In our effort to combat hunger and promote food security and good nutrition in accordance with SDG (2), the role of food production is essential; nevertheless, poor agricultural practices and unsustainable agricultural practices also contribute to the deteriorated environment and poor air quality. It is therefore important that modern agricultural practices and sustainable agriculture like technological advancement, carbon capture and sequestration in manure management, value addition, etc. be employed in Africa’s agricultural systems to boost productivity while reducing its effect on the environment.

Permanent crops and agricultural land use are essential for life sustenance and critical to environmental degradation and pollution. Issues of deforestation, illegal mining activities, and illegal chainsaw operation are eminent in the subregion. These human activities result in the destruction of the natural habitat; air, water, and soil pollution; and exposure to toxic chemicals leading to air- and waterborne diseases. Instituting national policies that ensures the sustainable production and consumption patterns of these natural resources would improve environmental quality and reduce environmental degradation.
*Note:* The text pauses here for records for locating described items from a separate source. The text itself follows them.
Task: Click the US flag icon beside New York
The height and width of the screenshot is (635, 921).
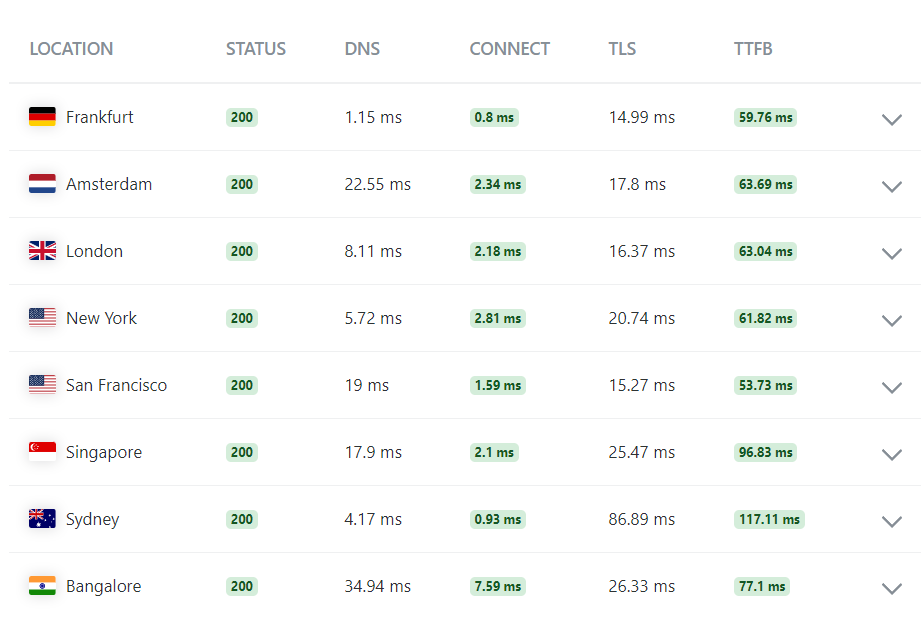Action: click(42, 318)

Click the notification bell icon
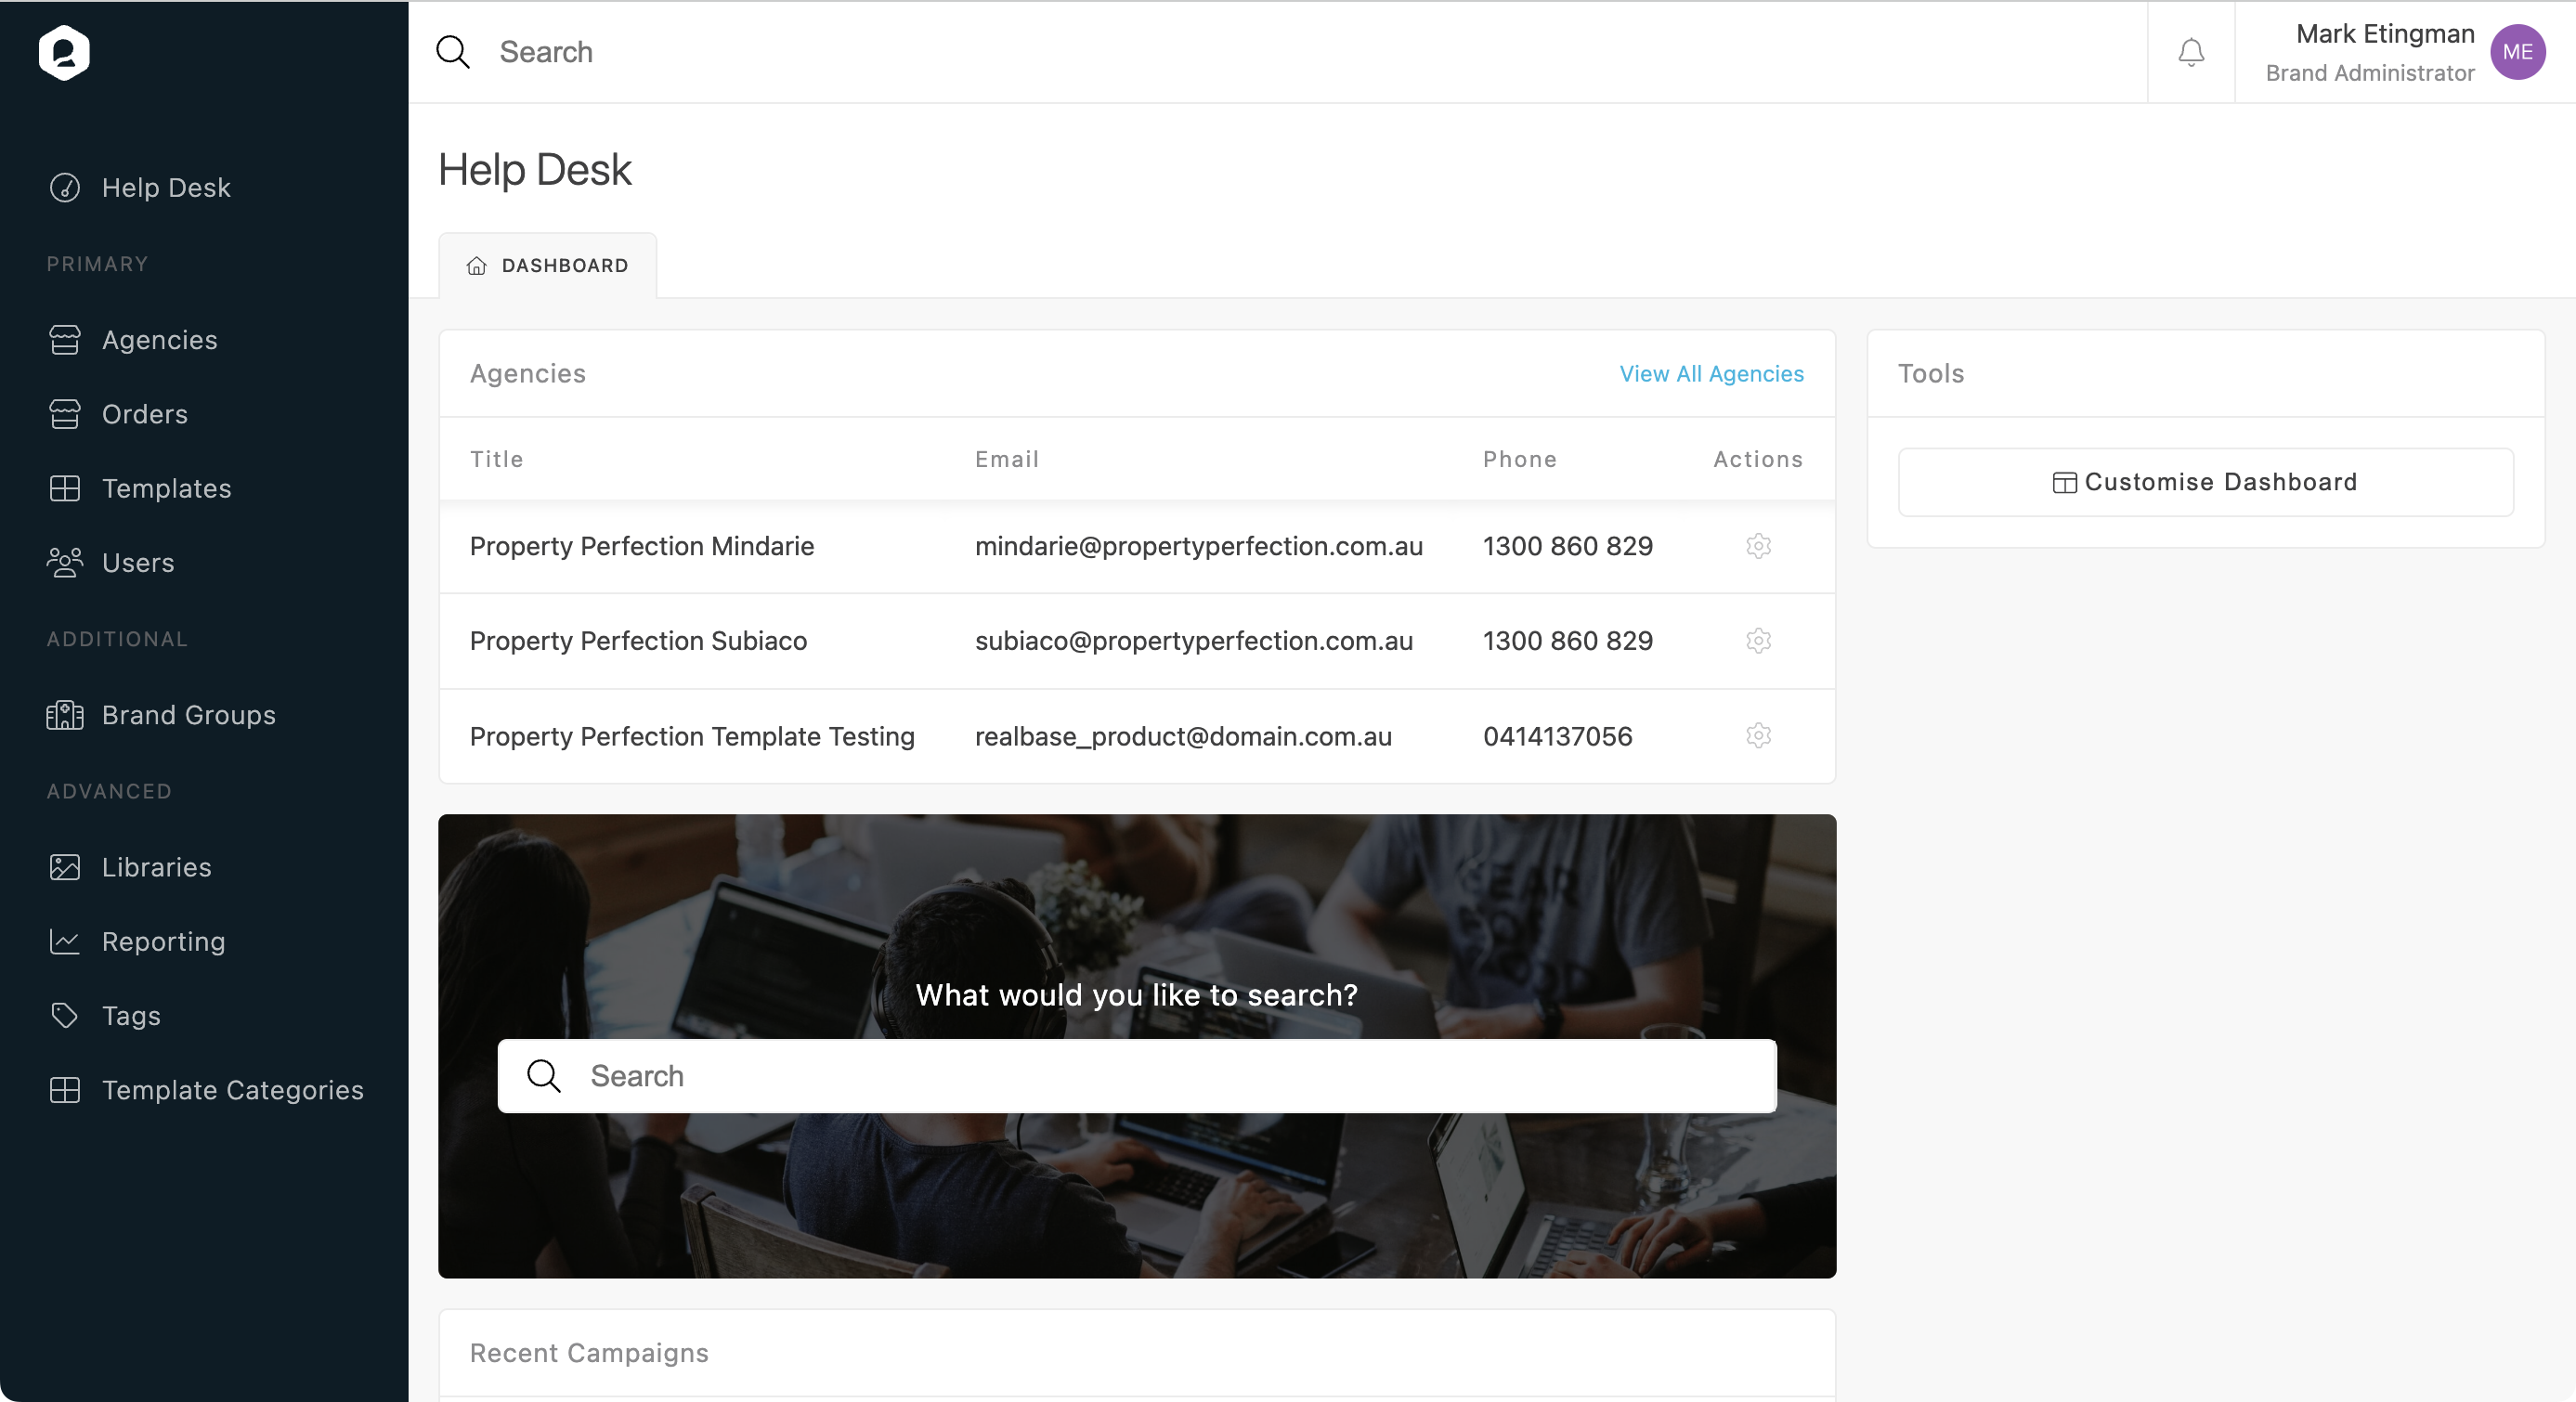point(2190,52)
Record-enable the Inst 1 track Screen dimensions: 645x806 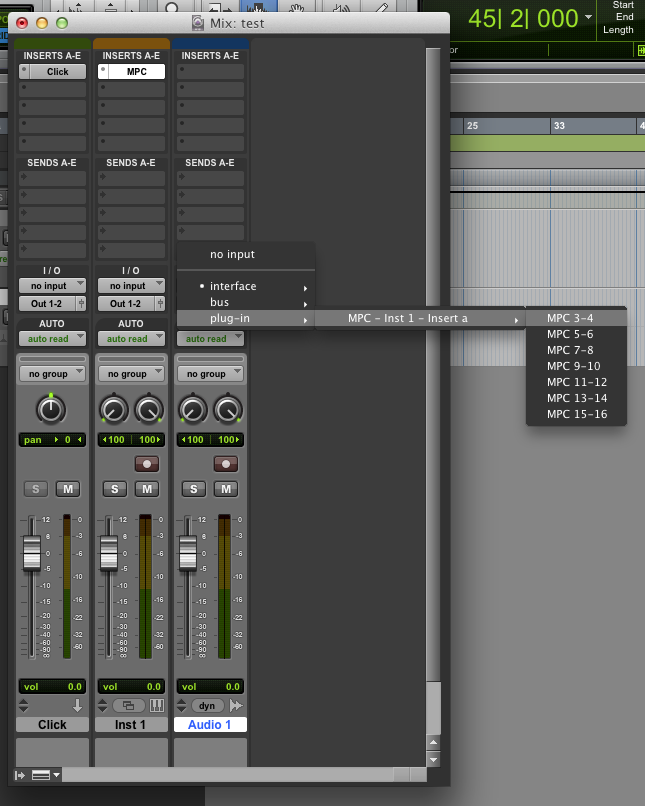[147, 464]
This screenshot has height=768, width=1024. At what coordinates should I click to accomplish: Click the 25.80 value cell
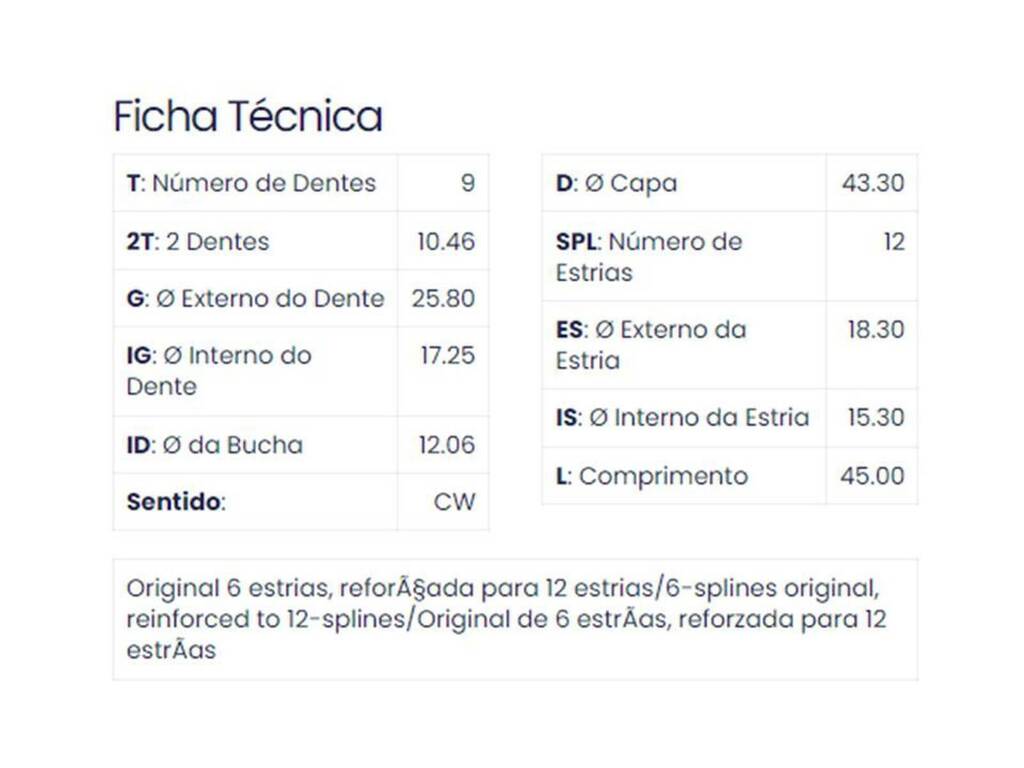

Economic growth is essential to every country. However, according to the EKC hypothesis, every growing economy progresses with increasing environmental degradation and pollution to a point in time and reduces thereafter. In as much as Africa is on the trajectory of increasing its standard living, economic productivity through industrial, agricultural, and energy consumption patterns, by incorporating innovation, research, and technological advancement are necessary to achieving SDG (8) while reducing climate change and its impact.

Finally, the role of sociodemographic factors like birth rate and fertility rate in mitigating environmental degradation and pollution cannot be underestimated in Africa. Women ensure the availability, accessibility, and utilization of food, thus play a critical role in food security, good nutrition, health, and well-being. The underlying causes of population growth are high fertility and birth rates. Increasing population growth increases the pressure on the natural resources which in turn reduces the natural biocapacity, thus leading to an ecological deficit, which results in environmental degradation. It is therefore important for governmental and nongovernmental bodies to institute policies that build the capacity of women, educate the girl child, empower women, and create awareness on the early warning signs and adaptation options of climate change and its impact.